The current petitions filed by the two advocates date back to 2015 when a bench of Justices Anil Dave and AK Goel ordered registration of a suo motu public interest litigation to consider gender discrimination being suffered by Muslim women under the practice of triple talaq.

Thereafter, that bench also sought a reply from the centre on a question as to why “gender discrimination suffered by Muslim women should not be considered a violation of the fundamental rights under Articles 14, 15 and 21 of the Constitution and international covenants.’’ That brought up the practice of nikah halala. Under it, if a Muslim man wants to take back a wife he has divorced under triple talaq, she cannot go back to her former husband unless she marries another person, even for a brief period, consummates that marriage, and gets a divorce from him.

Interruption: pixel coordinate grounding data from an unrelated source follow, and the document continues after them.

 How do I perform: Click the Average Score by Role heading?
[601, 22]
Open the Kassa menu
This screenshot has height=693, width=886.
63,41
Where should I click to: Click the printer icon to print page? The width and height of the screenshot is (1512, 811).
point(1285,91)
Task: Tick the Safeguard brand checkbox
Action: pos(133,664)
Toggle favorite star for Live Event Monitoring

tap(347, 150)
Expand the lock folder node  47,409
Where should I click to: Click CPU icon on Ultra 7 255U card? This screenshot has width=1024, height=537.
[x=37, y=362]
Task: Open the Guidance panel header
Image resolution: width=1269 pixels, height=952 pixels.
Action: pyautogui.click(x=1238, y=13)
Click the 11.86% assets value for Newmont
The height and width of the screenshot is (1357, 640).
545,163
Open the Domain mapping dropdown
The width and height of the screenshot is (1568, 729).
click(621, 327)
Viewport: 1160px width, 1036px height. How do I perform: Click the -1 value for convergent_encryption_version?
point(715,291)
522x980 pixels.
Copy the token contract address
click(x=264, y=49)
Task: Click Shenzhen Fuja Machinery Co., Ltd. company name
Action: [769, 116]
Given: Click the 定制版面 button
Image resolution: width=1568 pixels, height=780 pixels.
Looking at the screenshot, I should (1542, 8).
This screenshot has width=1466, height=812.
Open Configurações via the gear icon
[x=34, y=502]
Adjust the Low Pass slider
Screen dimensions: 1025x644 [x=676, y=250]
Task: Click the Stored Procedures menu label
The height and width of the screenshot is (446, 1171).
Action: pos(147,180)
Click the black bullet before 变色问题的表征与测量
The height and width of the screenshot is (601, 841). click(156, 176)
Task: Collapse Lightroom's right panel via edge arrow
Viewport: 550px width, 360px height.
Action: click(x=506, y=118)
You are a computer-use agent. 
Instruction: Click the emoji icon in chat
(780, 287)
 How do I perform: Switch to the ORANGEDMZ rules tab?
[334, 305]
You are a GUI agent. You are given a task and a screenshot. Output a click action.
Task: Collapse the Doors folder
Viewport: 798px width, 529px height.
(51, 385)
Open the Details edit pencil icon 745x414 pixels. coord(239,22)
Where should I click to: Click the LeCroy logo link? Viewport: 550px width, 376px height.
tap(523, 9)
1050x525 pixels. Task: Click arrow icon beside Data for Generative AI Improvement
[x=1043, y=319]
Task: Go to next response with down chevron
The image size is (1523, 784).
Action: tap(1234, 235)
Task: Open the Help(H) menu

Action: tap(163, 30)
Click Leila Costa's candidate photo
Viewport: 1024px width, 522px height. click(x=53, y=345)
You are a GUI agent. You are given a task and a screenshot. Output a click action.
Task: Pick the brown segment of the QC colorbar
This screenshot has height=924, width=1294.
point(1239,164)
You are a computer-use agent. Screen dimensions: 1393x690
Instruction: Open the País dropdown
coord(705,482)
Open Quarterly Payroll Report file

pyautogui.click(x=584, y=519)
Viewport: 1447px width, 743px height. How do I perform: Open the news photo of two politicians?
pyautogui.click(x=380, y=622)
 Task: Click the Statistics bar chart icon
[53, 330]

The stricture to do with sex with another man merely to obtain religious sanction to remarry a former husband is what is so controversial. As the Court observed: “We can say that the failure to secure equal rights for both men and women under this religion violates their fundamental rights and human dignity which adversely affect their social and economic status in society.’’

Other Muslim countries have got around such regressive personal laws. In Pakistan, polygamy is legally allowed but with a number of restrictions which makes it more evolved than among Indian Muslims. To marry again, the husband has to obtain the consent of the earlier wives/wife and also has to prove his capability to take care of them financially. Also, a talaq notice has to be in writing and a husband cannot give talaq to a pregnant wife.

India still lags behind, largely because of political expediency and lack of consensus. In 2015, the government had constituted a committee titled “Woman and the Law: An assessment of Family Laws which focus on laws relating to Marriage, Divorce, Inheritance and Succession”. It recommended a ban on many practices, including talaq-e-bidat and polygamy. Not much progress has been seen since.

Former Chief Justice of India JS Khehar had observed in Shayara Bano versus union of India and others that the issue of polygamy and nikah halala will be dealt with separately. The two petitions filed in the Supreme Court for final adjudication offer an opportunity to make good on that promise. They will also address the issue of whether personal laws are violative of the Constitution of India or of the fundamental rights enshrined under Articles 14, 15 and 21.